We’re all determined to save the world. For the students at Davis Senior High School, they’re taking the initiative to do just that through the power of written word. Davis’ very own student-run The World Spectra Magazine launched its first publication last month.
Spectra is a nonprofit journal featuring student works on different perceptions of the world. Led by Davis Senior High School fourth-year and editor-in-chief Linda Ge, the magazine was founded in August 2012. Last month, the team of 14 Davis high school students contributed to successfully launching its first issue.
“We want to teach people to appreciate others,” said Ge in an email interview. “We want to learn from new voices and from experts.”
According to Spectra’s website, the magazine aims to bridge communities and cultures from all over the world. Spectra showcases a collection of works by people in their teens to their 60s, providing a wide range of experiences and perceptions about any human experience. The magazine publishes works in different forms such as articles, poems, photos and personal essays.
“I have always loved listening to people tell their stories and believe very, very strongly that if people actually listened to each other, then we would have a lot less problems in this world,” said Shelby Ziccardi, Da Vinci Charter Academy third-year and Spectra CEO, in an email interview.
The magazine is based in Davis and is run solely by nine students from Davis Senior High School and five from Da Vinci Charter Academy.
“Spectra remains entirely student-run: in learning how to produce the publication, staff members have had to learn about management, marketing, publishing and graphic design, all in our free time,” Ge said.
However, contributors to the magazine come from all over the world, including Bangladesh, Australia and Germany. Ge said that they are lucky to live in an internet era.
To recruit writers, the team relies mostly on flyers, social media sites and word of mouth, according to Elsa Young, Da Vinci Charter Academy third-year and Spectra public relations officer. It also recruits writers abroad.
“We are advertising Spectra abroad mainly by soliciting stories from international people, although we are also working with the UC Davis Humphrey Fellows and Team Blend (a student group at Da Vinci that travels to Nicaragua each summer) to spread our name,” Young said in an email interview. “Getting contributors from abroad is simply a matter of reaching out on social media sites (like Flickr) and emailing people we think will have a good story to share, regardless of whether we know them personally or not.”

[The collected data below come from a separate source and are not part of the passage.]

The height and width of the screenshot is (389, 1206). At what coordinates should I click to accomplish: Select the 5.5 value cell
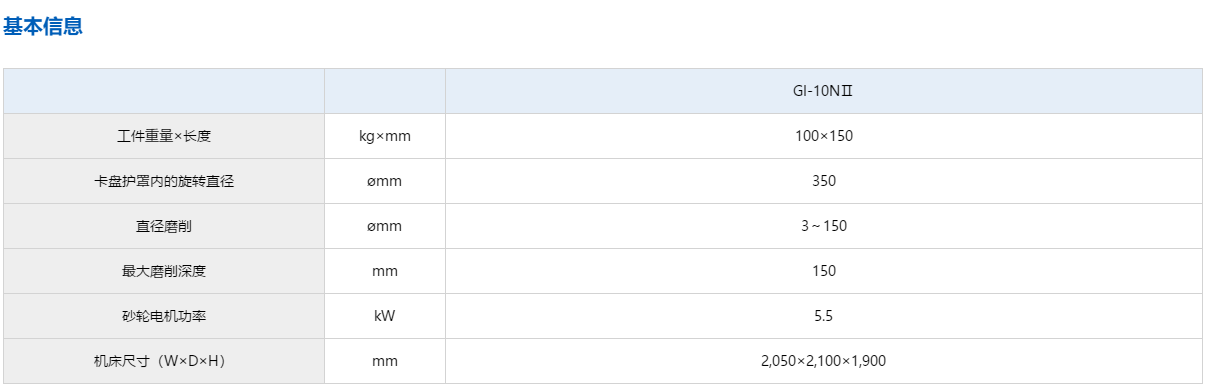[x=824, y=316]
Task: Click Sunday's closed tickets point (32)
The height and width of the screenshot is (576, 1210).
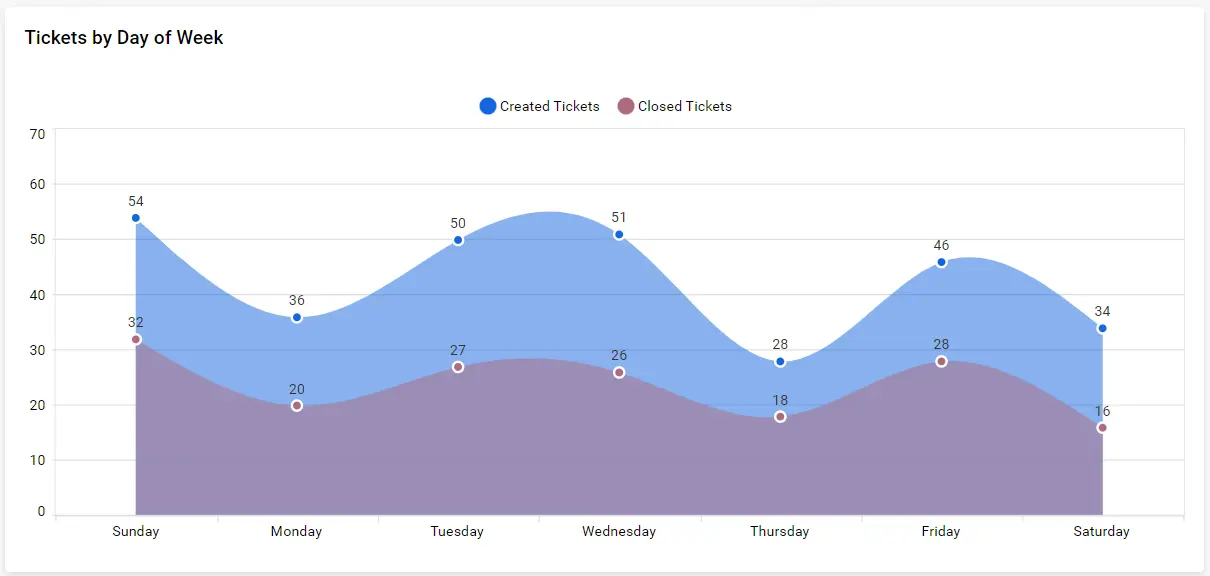Action: pos(136,340)
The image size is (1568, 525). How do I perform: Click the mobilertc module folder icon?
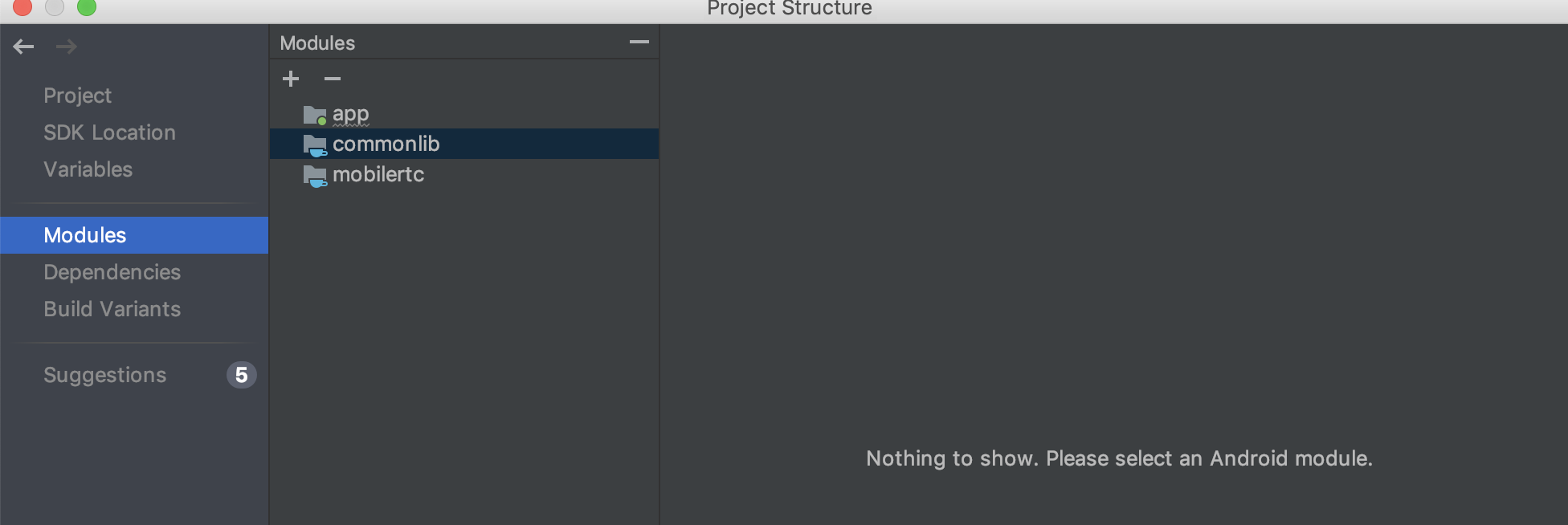[x=315, y=176]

Although the first issue is only available online, Spectra plans to publish both online and print publications thrice a year.
“We do plan on publishing our next issue in print,” Ge said. “The problem with printing our first issue was our lack of funds and knowledge about printers. We’ll be better-prepared for the next issue though.”
In order to bring communities together, Ge said that they plan to provide copies of Spectra to developing countries through physical print or e-reader editions.
“By publishing stories written by community members and then distributing them abroad, Spectra has the power to create understanding between different cultures and societies,” Young said.
The magazine is currently free to everyone. In the future, a “buy a copy, donate a copy” option may be introduced to compensate printing costs, according to Ge. She said that the team has also talked to various organizations and student groups about bringing Spectra to their travels in developing countries.
“We are excited about reaching an audience that would otherwise be unable to learn about how cultures outside of their own operate,” Ge said.
Ge said that the Spectra team believes in education, empowerment of minority groups and entrepreneurship. The members portray this partly through the knowledge they would offer students in developing countries, hands-on business and publishing experience the team gets and eventually sponsoring women entrepreneurs with small businesses.
UC Davis students can also get involved with Spectra by sharing their stories or through mentorship.
“We are extremely enthusiastic about reading and publishing true personal accounts from UC Davis students, whose own life experiences are varied and unique,” Ge said. “Additionally, we would love to receive mentorship in the fields of legal matters and business (particularly in accounting). If any readers have ideas as to how Spectra could collaborate with UC Davis student groups, we would love for them to contact us.”
To learn more about Spectra Magazine and check out the first issue, visit spectra.co.nr.
“We believe that when people truly understand one another and their stories, any conflict can be resolved, any bond can be created and a whole new way of life can be formed,” Ziccardi said.